I now see the entry in the datasheet that indicates that SRAM 4 (0x20018000-0x2001c000) is for PowerQuad use. That brings up three issues:
1) That fact is virtually hidden among hundreds of pages of documents, and is completely unmentioned in the App Notes. Not good.
2) When you enable the PQ peripheral in an MCUXpresso project, like we did, absolutely nothing happens to prevent the linker from putting code and/or data in that location. In fact, for the longest time on our project, the stack was put at the end (by default) of SRAM, which is directly in SRAM 4. Also, not good.
3) FInally, I don't think that it is actually true that the PQ uses SRAM 4 at all. I reduced some data structures in my code and moved the stack to the "end of data" such that SRAM 4 is completely unused. I filled all of SRAM 4 with 0xA5. Then I ran our code, while pointing the tmpbase register to a pre-allocated buffer like this:
static q31_t fftInputBuf[512]; // FFT input (real)
static q31_t fftTmpBuf[512]; // point tmpbase at this!
static q31_t fftOutputBuf[257][2]; // FFT output (cmplx), need an extra?
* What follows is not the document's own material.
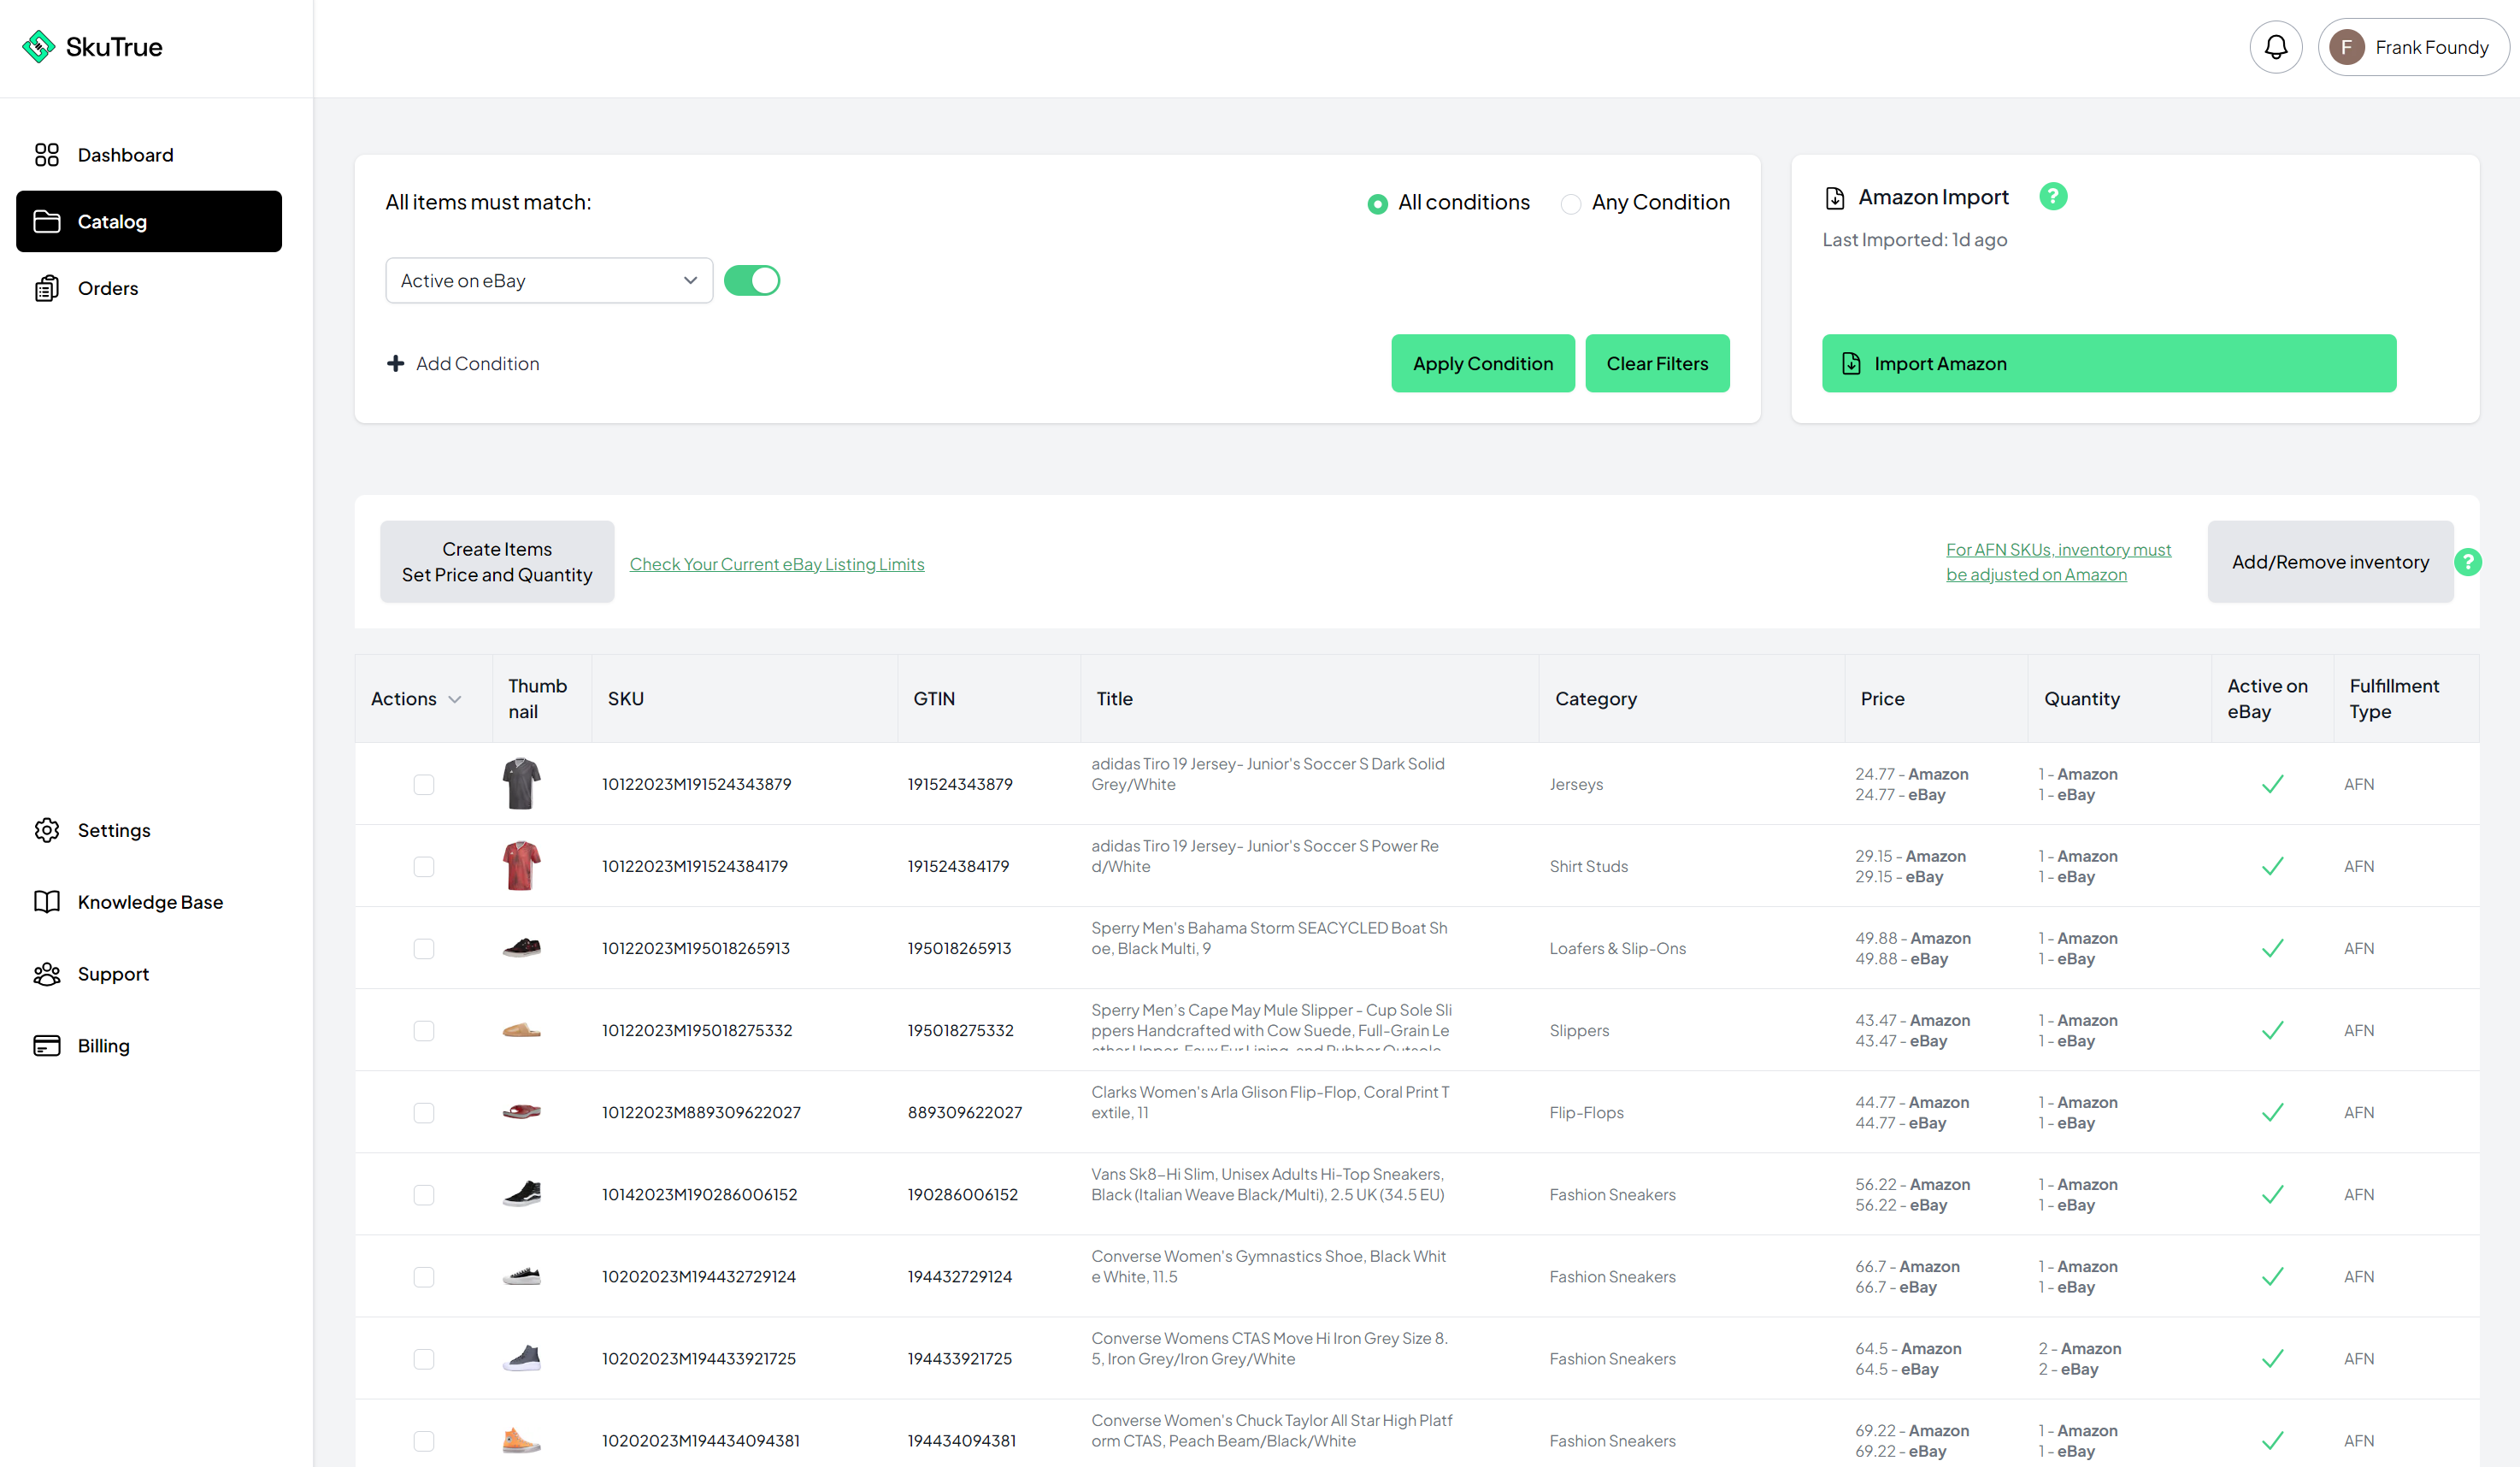The height and width of the screenshot is (1467, 2520).
Task: Click the Orders sidebar icon
Action: coord(46,288)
static pq_config_t pq_fft_cfg = {kPQ_32Bit, 0, kPQ_32Bit, 0, kPQ_32Bit, 0, kPQ_32Bit, 0, kPQ_32Bit, (uint32_t *)fftTmpBuf};
PQ_Init(POWERQUAD);
PQ_SetConfig(POWERQUAD, &pq_fft_cfg);
PQ_TransformRFFT((POWERQUAD_Type *)POWERQUAD_BASE, 512, fftInputBuf, fftOutputBuf);
This code executes flawlessly, the PQ uses the fftTmpBuf as is scratchpad, and SRAM 4 is *undisturbed* over dozens and dozens of PQ calls (including PQ_MatrixScale, PQ_MatrixAddition, PQ_MatrixProduct, PQ_MatrixMultiplication as well as PQ_TransformRFFT)
Note that this is a good thing, because the datasheet implies that SRAM 4 (all 16 kB of it!) can't be used if the PQ is used. And SRAM is a critical resource -- why should an entire 16 kB not be useable. Fortunately it appears that the hardware itself behaves like a programmer would like it to. Simply point tmpbase to a pre-allocated scratch buffer before calling the RFFT and everything is great.
Which brings me to reiterate, that the PowerQuad documentation from NXP is severely lacking. The PQ unit is a massive competitive advantage over all other ARM-based processors and NXP should really take advantage of that be fully, and correctly, documenting it.